地震火山部地震動予測モデル開発推進官の中村雅基氏によると、震度を過小評価した原因は、震源域 をコンピューターが「点」として捉えたからだという。今回の地震は、断層がゆっくりと面として広い範囲で破壊されていった。 そのため 「初期の観測データでは全体の破壊規模がわからなかった」というわけだ。  

基本的に初期の観測データだけで、面全体を予測 することは不可能に近いと中村氏は指摘する。改善 方法として、揺れを捉えた複数の観測点の地震波 データを利用して、面全体の広がりを予測すること などが考えられているとする。  

運用についても改善が検討されている。今回は地 震検知後、22 秒の時点で茨城県北部が震度4となり、発生後 105 秒の時点で5弱以上の予測に修正されている。緊急地震速報の特性としては後のデータ ほど正確になる。ただし、警報が更新発表されるのは、当初3以下と推定した地域が、5弱以上に修正 された場合のみ。

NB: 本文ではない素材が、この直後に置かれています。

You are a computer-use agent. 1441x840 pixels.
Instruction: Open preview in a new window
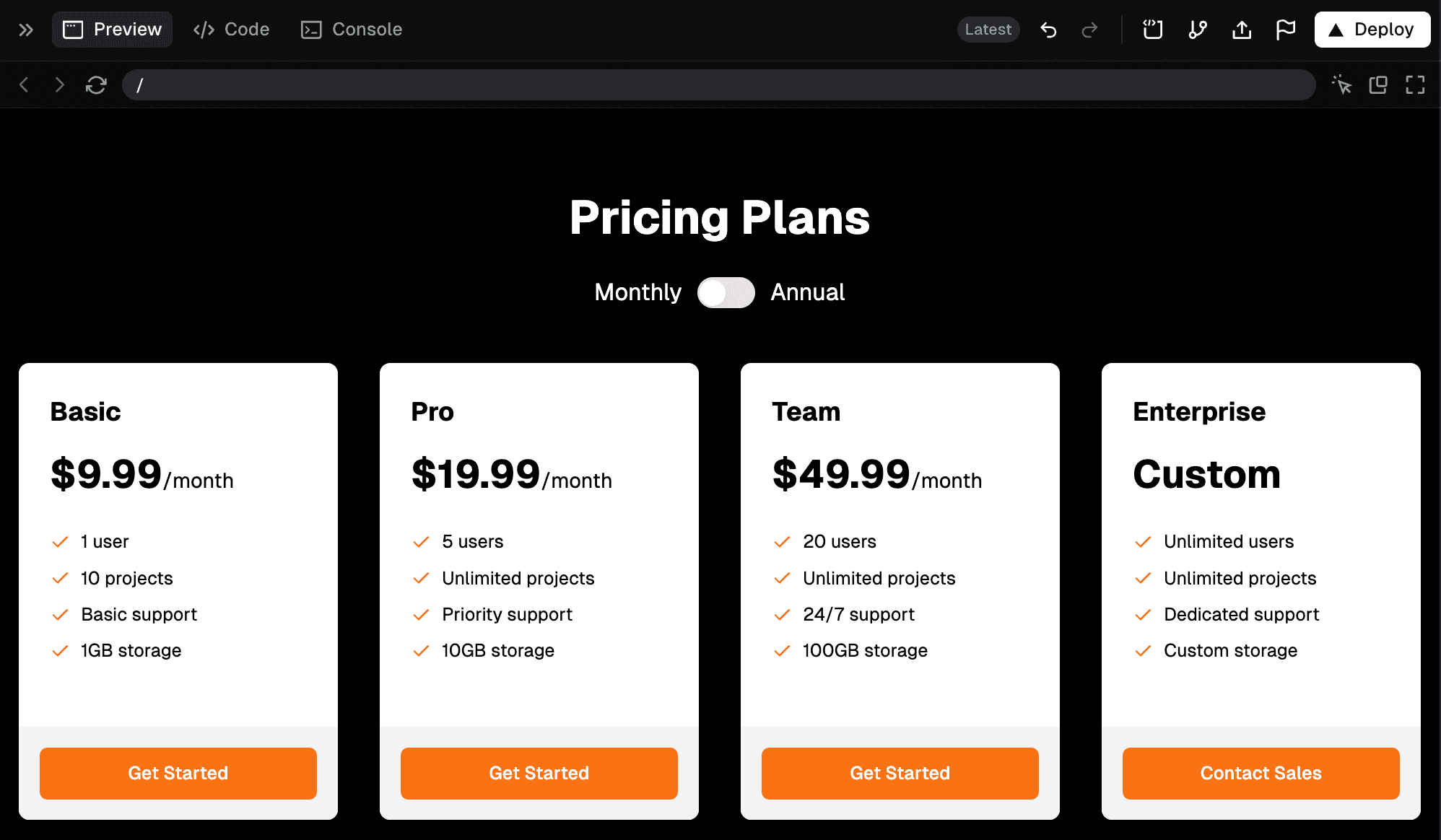click(x=1378, y=85)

今回、茨城県北部で震度5弱以上に修正されたにも関わらず更新情報が流れなかったのは時間が経過しすぎたからだ。過去の運用では、緊急地震速報が本震の後に流れたことが問題視され、現状は 60 秒以降の更新は発表しないようになっている。更新情報を 60 秒後も流すかどうかは直ぐにでも改善できることで、気象庁では運用体制の見直しについて検討しているという。

■誤報の改善
もう1点、東日本大震災では、余震において、活発な地震活動に伴い、コンピューターが異なる場所でほぼ同時に発生した地震を1つの地震として誤っ て処理してしまうなど、緊急地震速報(警報)が適切に発表できていない事例が生じた。そのため、気象庁では、緊急地震速報(警報)の発表対象としない小規模の地震を計算の対象から外すことによっ て、2つの地震を誤って結びつける頻度を減らし、 改善を図っている。  

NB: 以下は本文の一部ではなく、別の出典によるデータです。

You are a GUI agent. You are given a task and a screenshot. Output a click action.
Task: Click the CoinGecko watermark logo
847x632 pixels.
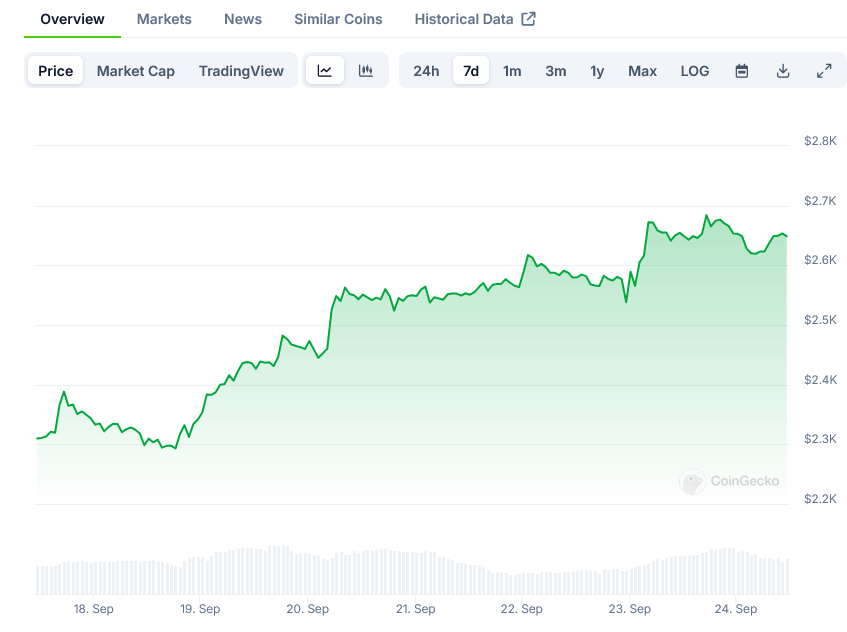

緊急地震速報については、運用当初から精度面や伝達速度の限界については、利用者が理解をした上で活用することが求められている。その意味では、 今回の東日本大震災で、震度の過小評価こそ課題となったが、大きな流れの前には知らせることができたことから本当の課題は受け手の意識を変えていくことだと言える。  
中村氏は「基本的には、揺れが来る前に情報を出せるようにしますが、情報を受け取った時にどのような行動をするのかということを事前に決めておくことが重要です」と話している。